Sheriff's Office: Modified boat electrical system caused fatal drownings of 2 brothers in Lake Pleasant
Alana Minkler
Arizona Republic

Investigators with the Maricopa County Sheriff's Office determined that two brothers who drowned at Lake Pleasant on Sunday intentionally bypassed electrical safety features and improperly modified the electrical connection system, officials said.
MCSO officials said Michael Miller, 50, and 53-year-old Timothy Miller drowned in the lake after Michael jumped into the water to save his brother while he was being electrocuted in the water.
Officials shut down electricity to the dock A at Scorpion Bay Marina following the incident, allowing for Lake Patrol detectives and divers to safely recover the bodies and inspect the source of electricity, MCSO spokeswoman Norma Gutierrez said in a statement.
MCSO attempted to identify the source of the electricity on Monday alongside the Peoria electrical inspector and an electrician specializing in marina construction, Gutierrez said.
They first determined the electrical infrastructure at Scorpion Bay Marina’s was safe and operating correctly. Investigators then conducted a series of tests that Gutierrez said "ultimately recreated the circumstances which placed electrical voltage into the water."
They found that the victims' boat had an electrical system that was "not compatible with the marina’s receptacle," Gutierrez said.
"Electrical safety features were bypassed by the intentional and improper modification of the boat’s electrical connection system," Gutierrez said. "This resulted in electricity being discharged into the water around the swim platform, which is where the victims entered the water."
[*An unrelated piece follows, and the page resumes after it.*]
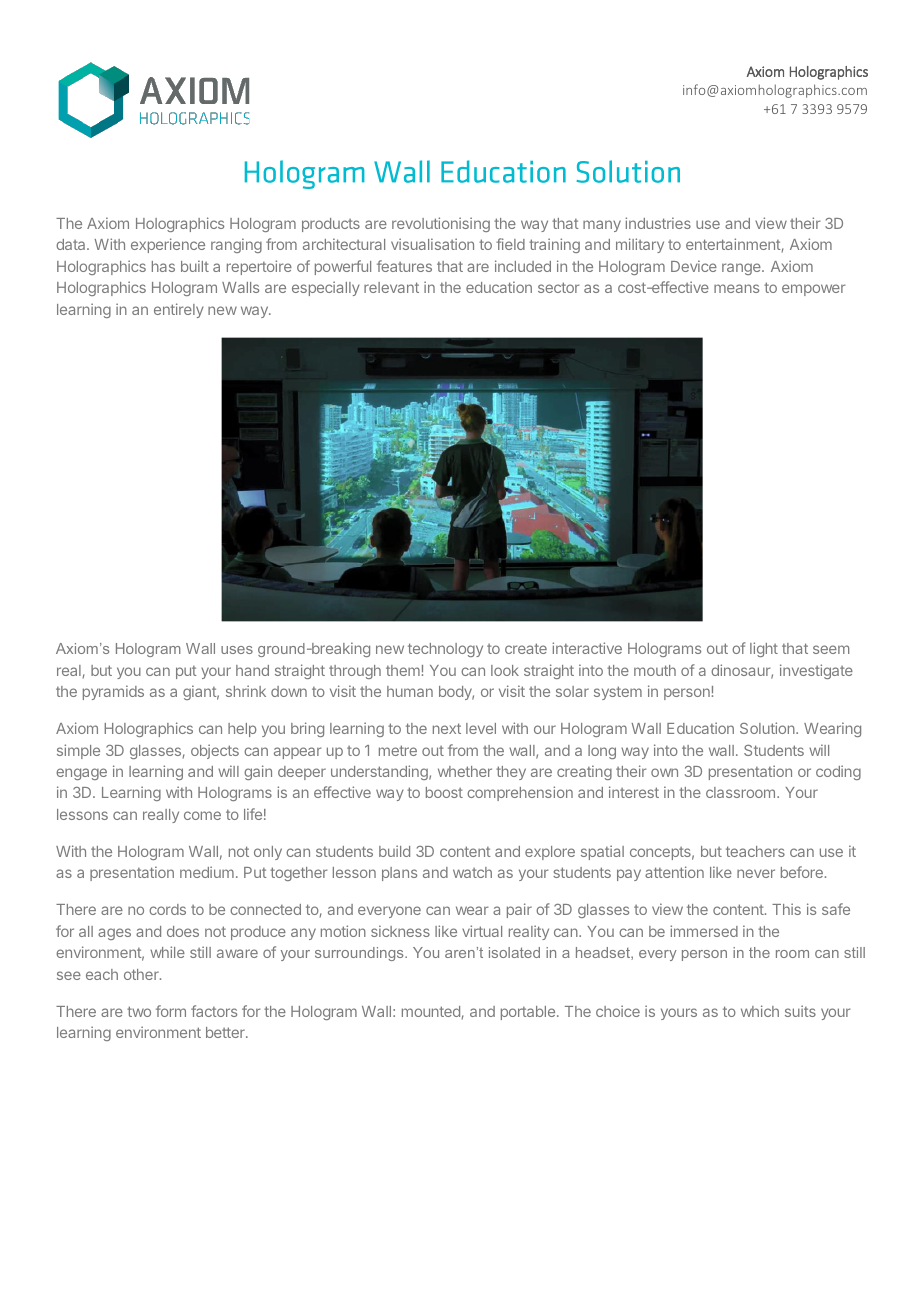  What do you see at coordinates (760, 1011) in the screenshot?
I see `which` at bounding box center [760, 1011].
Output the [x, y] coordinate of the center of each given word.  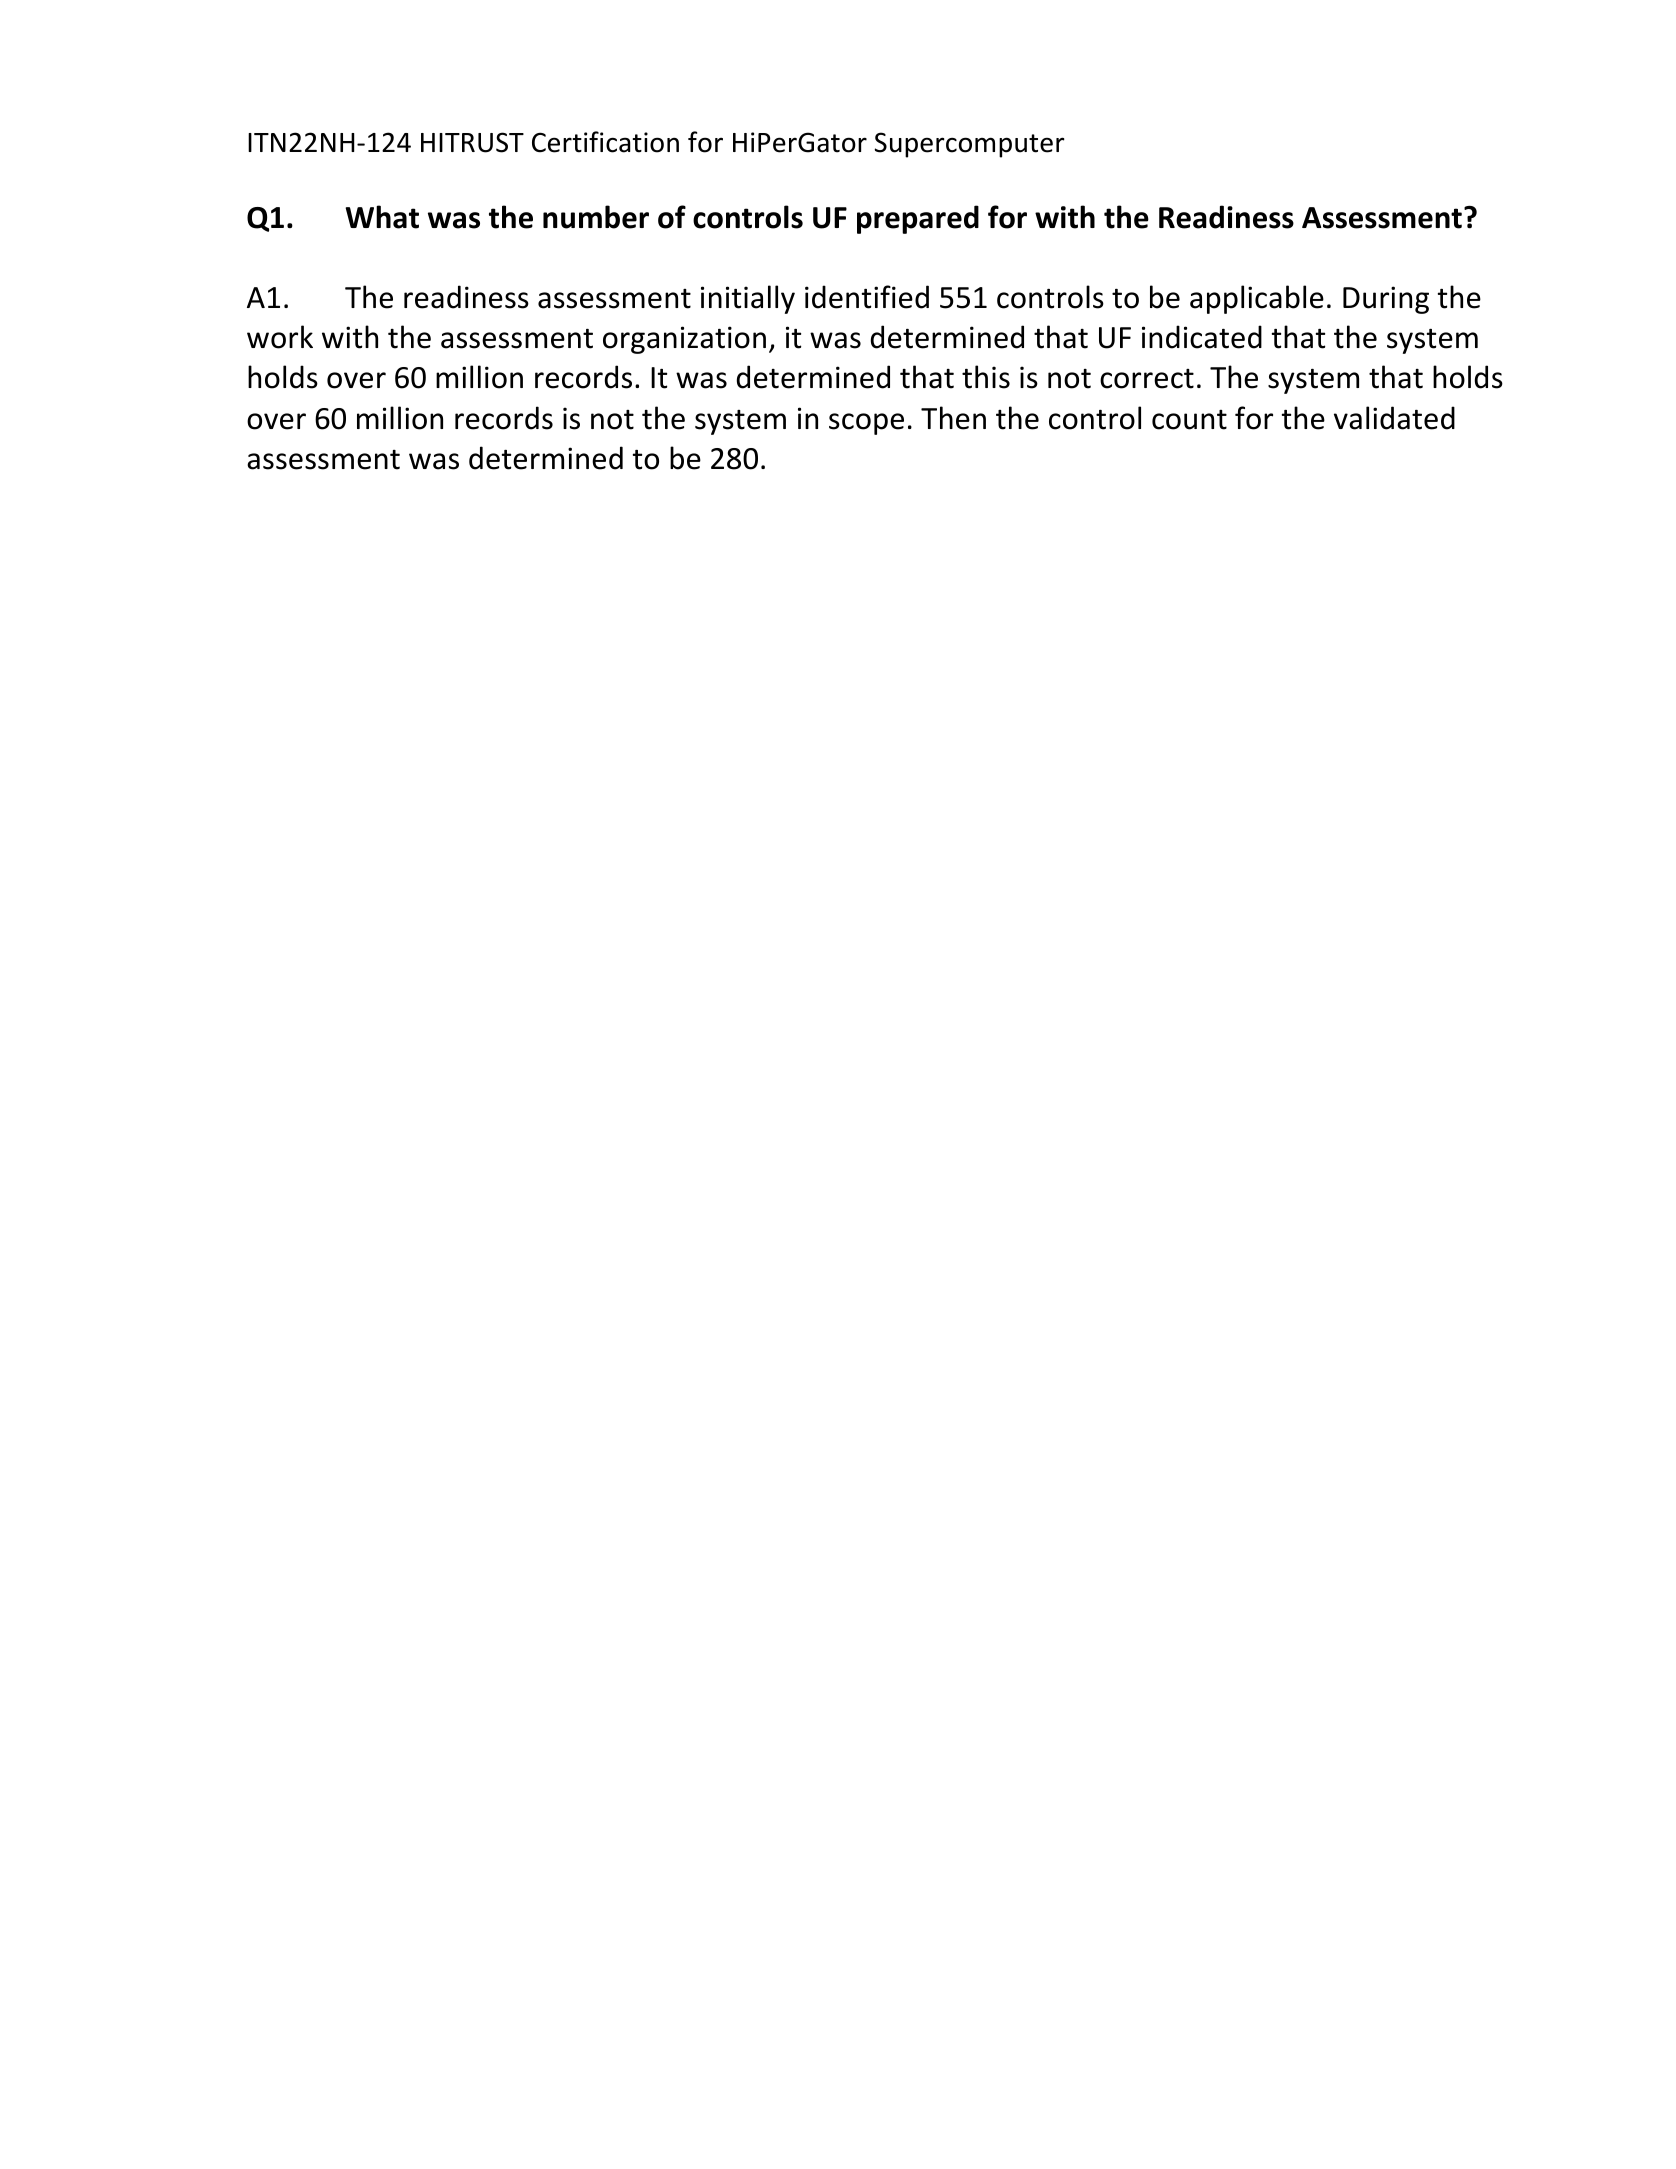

She noted the deaths remained under investigation on Wednesday.

Scorpion Bay Marina’s electrical system is operating safely, according to MCSO. Gutierrez urged the public to consider the following safety precautions:
  • Don't use your own 120-volt AC electrical work on a boat.
  • Don't hire an electrician who is not familiar with American Boat and Yacht Council standards.
  • Don't use common household extension cords for providing shore power to your boat.
  • Use and encourage other boaters to use shore power cords built to UL standards.
  • Have your boat tested once a year to see if it is leaking electricity.
  • Avoid swimming within 100 yards of any freshwater marina.